頑張って息を吸うと、せっけんの良い香りがした。
――あ……昨日のお風呂の匂いだ……。
マルクの頭にふとそんな考えがよぎる。そして風呂場でクラリスとカーミラにもみくちゃにされたことを思い出し、自分の体が火照っていくのを感じた。
頭がぼうっとして、心臓がどきどきする。
「やめ……て……
クラリスの抱擁力に耐えきれなかったマルクの腕が、だらしなく垂れ下がった。
「そのくらいにしてあげなさい。あんまりやりすぎると、マルクちゃんが死んじゃうわよ?」
その時、マルクの背後からカーミラの声が聞こえてきた。
「――はっ、ワタクシとしたことが! も、申し訳ありませんっ! マルクさん!」
そこでようやく、クラリスは抱きしめていたマルクの体を解放した。
「あ……ぼ、ぼくは……だいじょーぶ…………です……」
「ほら、こんなに赤くなちゃって。いじめたくなってしまうわね。うふふっ!」
カーミラは、妖艶な笑みを浮かべながらマルクのほおをつつく。
「あうぅ……」
そして、こう続けた。
「それじゃあ、行きましょうか?」
「……行くって……どこに行くんですか?」
マルクの問いかけに対し、カーミラはあっけらかんとして答えた。
「どこって決まっているでしょう。下水道調査よ。
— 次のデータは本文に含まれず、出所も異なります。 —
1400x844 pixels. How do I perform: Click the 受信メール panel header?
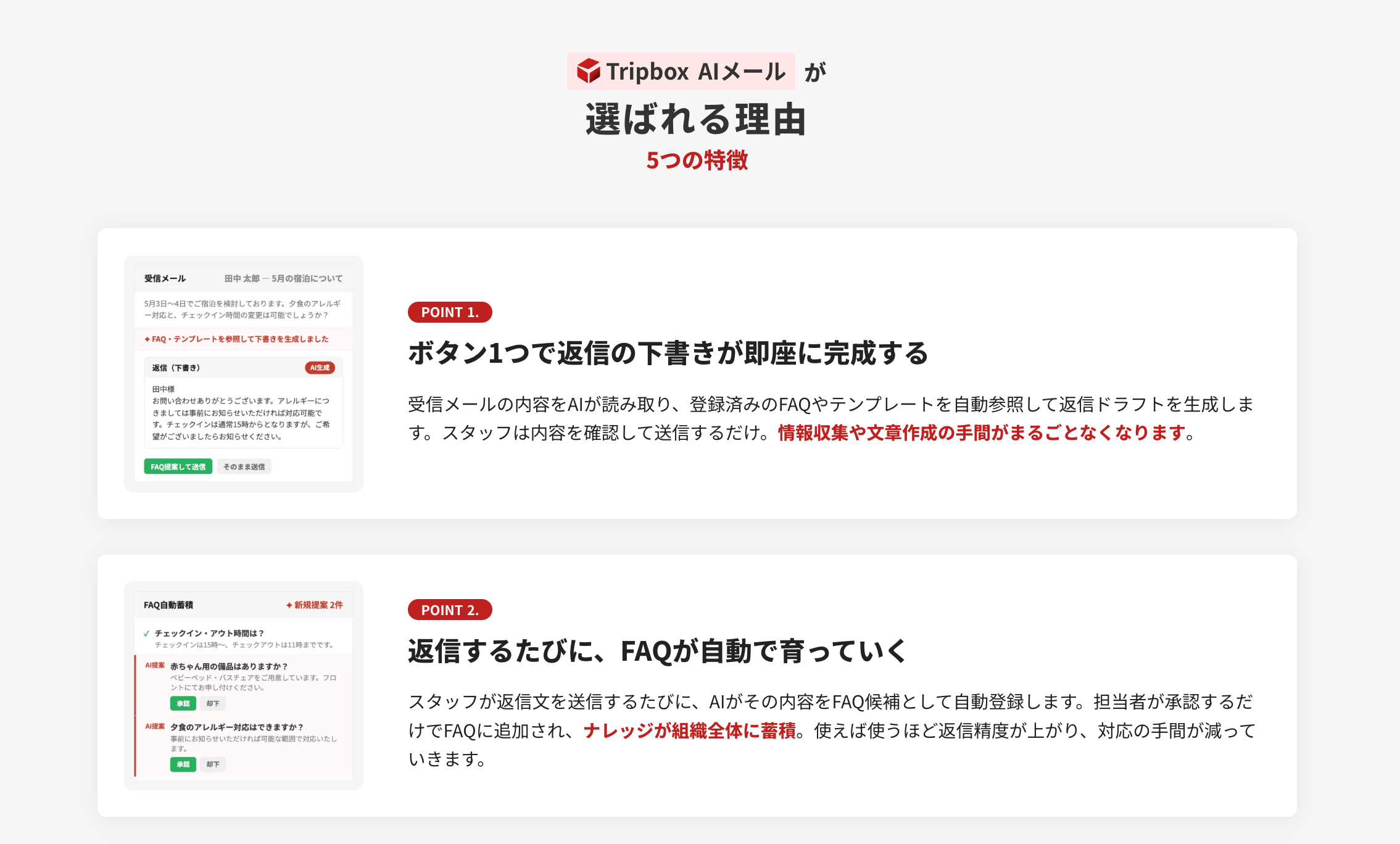[165, 279]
ちゃんとギルドから報酬も出るから、安心なさい」
「調査?」
「ええ、簡単な見回りと、ついでにあの新米冒険者さんの相棒――小人族の女の子を回収すれば依頼達成よ。さあ、行きましょう?」
そう言った後、カーミラは足早にギルドを出て行ってしまった。
「あ……行っちゃった……」
「まったく、一人で話を進めるだなんて、けしからんですね!」
「と、とにかく僕たちも付いていきましょう」
「あ、待ってください! ……まったく、マルクさんまで……」
仕方なく、マルクとクラリスもその後を追うことにした。